Davellyn Whyte

Personal information
- Born: May 14, 1991 (age 35) Mesa, Arizona, U.S.
- Listed height: 5 ft 11 in (1.80 m)
- Listed weight: 159 lb (72 kg)

Career information
- High school: St. Mary's (Phoenix, Arizona)
- College: Arizona (2009–2013)
- WNBA draft: 2013: 2nd round, 16th overall pick
- Drafted by: San Antonio Silver Stars
- Playing career: 2013–present
- Position: Guard

Career history
- 2013–2015: San Antonio Stars

Career highlights
- 4× All Pac-12 (2010–2013); Pac-10 Freshman of the Year (2010); Pac-10 All-Freshman Team (2010);
- Stats at WNBA.com
- Stats at Basketball Reference

= Davellyn Whyte =

American basketball player

Davellyn LaRae Whyte (born May 14, 1991) is an American professional basketball player who last played for the San Antonio Stars of the WNBA.

==College==
Whyte played basketball for the Arizona Wildcats women's basketball team.

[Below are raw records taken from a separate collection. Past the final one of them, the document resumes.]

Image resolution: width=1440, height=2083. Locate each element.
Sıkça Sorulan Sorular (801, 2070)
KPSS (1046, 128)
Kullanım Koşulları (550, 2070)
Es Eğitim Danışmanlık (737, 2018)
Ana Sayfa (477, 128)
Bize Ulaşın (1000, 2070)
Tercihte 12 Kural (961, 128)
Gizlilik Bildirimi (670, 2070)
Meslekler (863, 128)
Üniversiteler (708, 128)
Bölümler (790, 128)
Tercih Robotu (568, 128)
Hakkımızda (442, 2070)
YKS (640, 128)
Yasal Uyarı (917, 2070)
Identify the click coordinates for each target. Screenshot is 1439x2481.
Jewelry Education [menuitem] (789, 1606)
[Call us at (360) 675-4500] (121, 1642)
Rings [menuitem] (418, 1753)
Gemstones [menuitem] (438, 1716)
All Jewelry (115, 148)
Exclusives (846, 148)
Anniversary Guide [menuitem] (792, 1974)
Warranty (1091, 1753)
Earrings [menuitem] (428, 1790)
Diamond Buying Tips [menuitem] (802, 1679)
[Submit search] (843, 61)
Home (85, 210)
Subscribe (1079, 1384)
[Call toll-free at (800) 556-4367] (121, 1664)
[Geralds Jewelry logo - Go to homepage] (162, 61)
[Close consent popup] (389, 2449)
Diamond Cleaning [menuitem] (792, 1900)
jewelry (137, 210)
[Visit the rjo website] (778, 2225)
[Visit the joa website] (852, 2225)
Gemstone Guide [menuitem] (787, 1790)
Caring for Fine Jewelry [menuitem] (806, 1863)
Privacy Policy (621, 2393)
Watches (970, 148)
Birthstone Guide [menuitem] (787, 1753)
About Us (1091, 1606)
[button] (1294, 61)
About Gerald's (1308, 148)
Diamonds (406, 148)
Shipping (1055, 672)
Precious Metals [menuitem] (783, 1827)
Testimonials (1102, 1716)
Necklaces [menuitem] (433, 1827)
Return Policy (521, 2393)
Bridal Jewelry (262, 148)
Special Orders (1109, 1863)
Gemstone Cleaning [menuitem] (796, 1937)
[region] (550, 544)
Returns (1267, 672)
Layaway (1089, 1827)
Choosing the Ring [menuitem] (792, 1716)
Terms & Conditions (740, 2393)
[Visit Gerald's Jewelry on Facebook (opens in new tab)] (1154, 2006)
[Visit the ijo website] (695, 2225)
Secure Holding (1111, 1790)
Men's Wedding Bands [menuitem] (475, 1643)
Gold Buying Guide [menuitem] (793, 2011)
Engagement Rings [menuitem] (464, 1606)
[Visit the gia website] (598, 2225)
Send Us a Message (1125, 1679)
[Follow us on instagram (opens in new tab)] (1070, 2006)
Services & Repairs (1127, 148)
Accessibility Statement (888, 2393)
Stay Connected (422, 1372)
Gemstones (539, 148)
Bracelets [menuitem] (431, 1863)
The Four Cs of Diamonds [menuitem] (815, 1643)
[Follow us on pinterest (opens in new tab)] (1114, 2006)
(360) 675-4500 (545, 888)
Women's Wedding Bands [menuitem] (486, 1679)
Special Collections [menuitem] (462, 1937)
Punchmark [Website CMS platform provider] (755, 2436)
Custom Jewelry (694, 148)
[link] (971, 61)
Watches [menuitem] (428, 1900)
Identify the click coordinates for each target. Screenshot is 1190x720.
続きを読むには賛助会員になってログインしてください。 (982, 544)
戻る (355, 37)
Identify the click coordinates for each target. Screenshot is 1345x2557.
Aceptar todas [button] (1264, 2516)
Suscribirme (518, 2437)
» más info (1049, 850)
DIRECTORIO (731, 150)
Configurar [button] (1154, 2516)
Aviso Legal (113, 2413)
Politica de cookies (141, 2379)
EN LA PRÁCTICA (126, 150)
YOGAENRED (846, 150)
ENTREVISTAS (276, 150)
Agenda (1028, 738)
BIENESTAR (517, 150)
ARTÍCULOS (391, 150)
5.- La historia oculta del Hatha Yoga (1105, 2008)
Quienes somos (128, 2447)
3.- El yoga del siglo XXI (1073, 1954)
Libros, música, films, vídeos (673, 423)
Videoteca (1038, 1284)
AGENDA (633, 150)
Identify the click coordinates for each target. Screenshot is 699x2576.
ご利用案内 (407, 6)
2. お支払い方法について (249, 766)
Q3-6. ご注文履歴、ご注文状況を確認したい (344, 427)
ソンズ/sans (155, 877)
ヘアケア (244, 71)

When she left the team she set numerous accomplishments. She was the team's number 2 career leader in points scored (2,059), number 1 in career starts (126), number 1 in minutes played (4,243), compiled the first triple-double, and scored a double-double in 100 out of 126 career games. She was also the highest WNBA draft pick in Wildcats history.

==Career statistics==

===WNBA===
====Regular season====

| Year | Team | GP | GS | MPG | FG% | 3P% | FT% | RPG | APG | SPG | BPG | TO | PPG |
|---|---|---|---|---|---|---|---|---|---|---|---|---|---|
| 2013 | San Antonio | 29 | 4 | 14.9 | 32.3 | 30.0 | 75.7 | 1.9 | 1.8 | 0.7 | 0.2 | 1.4 | 4.5 |
| 2014 | San Antonio | 2 | 0 | 5.0 | 0.0 | 0.0 | 0.0 | 0.0 | 0.5 | 0.5 | 0.0 | 0.5 | 0.0 |
| Career | 2 years, 1 team | 31 | 4 | 14.3 | 31.6 | 29.5 | 75.7 | 1.8 | 1.7 | 0.7 | 0.2 | 1.4 | 4.2 |

===College===
Source

| Year | Team | GP | Points | FG% | 3P% | FT% | RPG | APG | SPG | BPG | PPG |
|---|---|---|---|---|---|---|---|---|---|---|---|
| 2009-10 | Arizona | 31 | 487 | 41.5 | 35.3 | 75.5 | 4.3 | 2.5 | 1.3 | 0.3 | 15.7 |
| 2010-11 | Arizona | 33 | 523 | 39.3 | 31.1 | 75.5 | 4.6 | 2.9 | 1.9 | 0.3 | 15.8 |
| 2011-12 | Arizona | 32 | 544 | 37.9 | 36.8 | 75.8 | 6.8 | 3.2 | 2.6 | 0.1 | 17.0 |
| 2012-13 | Arizona | 30 | 505 | 37.2 | 32.1 | 75.5 | 6.3 | 5.2 | 2.6 | 0.5 | 16.8 |
| Career | Arizona | 126 | 2059 | 39.0 | 33.7 | 75.6 | 5.5 | 3.4 | 2.1 | 0.3 | 16.3 |

==WNBA==
Whyte was the 16th pick in the 2013 WNBA draft.

==Personal==
Whyte is the daughter of former MLB All-Star Devon Whyte.